Set down a precise copy of the whole listing.

___ DATASET EXCERPTS

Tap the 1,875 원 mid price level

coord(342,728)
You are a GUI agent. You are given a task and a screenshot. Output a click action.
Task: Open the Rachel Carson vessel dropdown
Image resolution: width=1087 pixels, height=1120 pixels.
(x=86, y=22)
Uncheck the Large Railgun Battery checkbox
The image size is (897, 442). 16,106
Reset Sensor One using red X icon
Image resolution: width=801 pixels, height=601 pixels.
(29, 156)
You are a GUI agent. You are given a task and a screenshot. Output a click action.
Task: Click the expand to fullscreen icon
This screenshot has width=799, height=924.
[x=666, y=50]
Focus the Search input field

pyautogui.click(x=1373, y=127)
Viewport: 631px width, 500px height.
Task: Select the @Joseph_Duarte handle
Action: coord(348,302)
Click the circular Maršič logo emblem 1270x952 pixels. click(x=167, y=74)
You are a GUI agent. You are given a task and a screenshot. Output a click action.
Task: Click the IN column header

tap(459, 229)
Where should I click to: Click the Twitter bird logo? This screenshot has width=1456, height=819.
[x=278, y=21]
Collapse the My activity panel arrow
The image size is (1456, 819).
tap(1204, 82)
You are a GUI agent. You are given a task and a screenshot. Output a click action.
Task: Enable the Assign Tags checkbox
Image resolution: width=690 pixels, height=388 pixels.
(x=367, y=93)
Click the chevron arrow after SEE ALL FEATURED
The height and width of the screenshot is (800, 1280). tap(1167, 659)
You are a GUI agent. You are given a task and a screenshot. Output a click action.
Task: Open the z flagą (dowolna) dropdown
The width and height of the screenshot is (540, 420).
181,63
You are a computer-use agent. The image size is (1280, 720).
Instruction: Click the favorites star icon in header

______

> [WRITTEN ANSWER]:
Tap the 1,875 원 mid price level

coord(342,728)
You are a GUI agent. You are given a task and a screenshot. Output a click action.
Task: Open the Rachel Carson vessel dropdown
Image resolution: width=1087 pixels, height=1120 pixels.
(x=86, y=22)
Uncheck the Large Railgun Battery checkbox
The image size is (897, 442). 16,106
Reset Sensor One using red X icon
Image resolution: width=801 pixels, height=601 pixels.
(29, 156)
You are a GUI agent. You are given a task and a screenshot. Output a click action.
Task: Click the expand to fullscreen icon
This screenshot has width=799, height=924.
[x=666, y=50]
Focus the Search input field

pyautogui.click(x=1373, y=127)
Viewport: 631px width, 500px height.
Task: Select the @Joseph_Duarte handle
Action: coord(348,302)
Click the circular Maršič logo emblem 1270x952 pixels. click(x=167, y=74)
You are a GUI agent. You are given a task and a screenshot. Output a click action.
Task: Click the IN column header

tap(459, 229)
Where should I click to: Click the Twitter bird logo? This screenshot has width=1456, height=819.
[x=278, y=21]
Collapse the My activity panel arrow
The image size is (1456, 819).
tap(1204, 82)
You are a GUI agent. You are given a task and a screenshot. Output a click action.
Task: Enable the Assign Tags checkbox
Image resolution: width=690 pixels, height=388 pixels.
(x=367, y=93)
Click the chevron arrow after SEE ALL FEATURED
The height and width of the screenshot is (800, 1280). tap(1167, 659)
You are a GUI agent. You are given a task and a screenshot. Output a click action.
Task: Open the z flagą (dowolna) dropdown
The width and height of the screenshot is (540, 420).
181,63
You are a computer-use agent. The image size is (1280, 720).
Instruction: Click the favorites star icon in header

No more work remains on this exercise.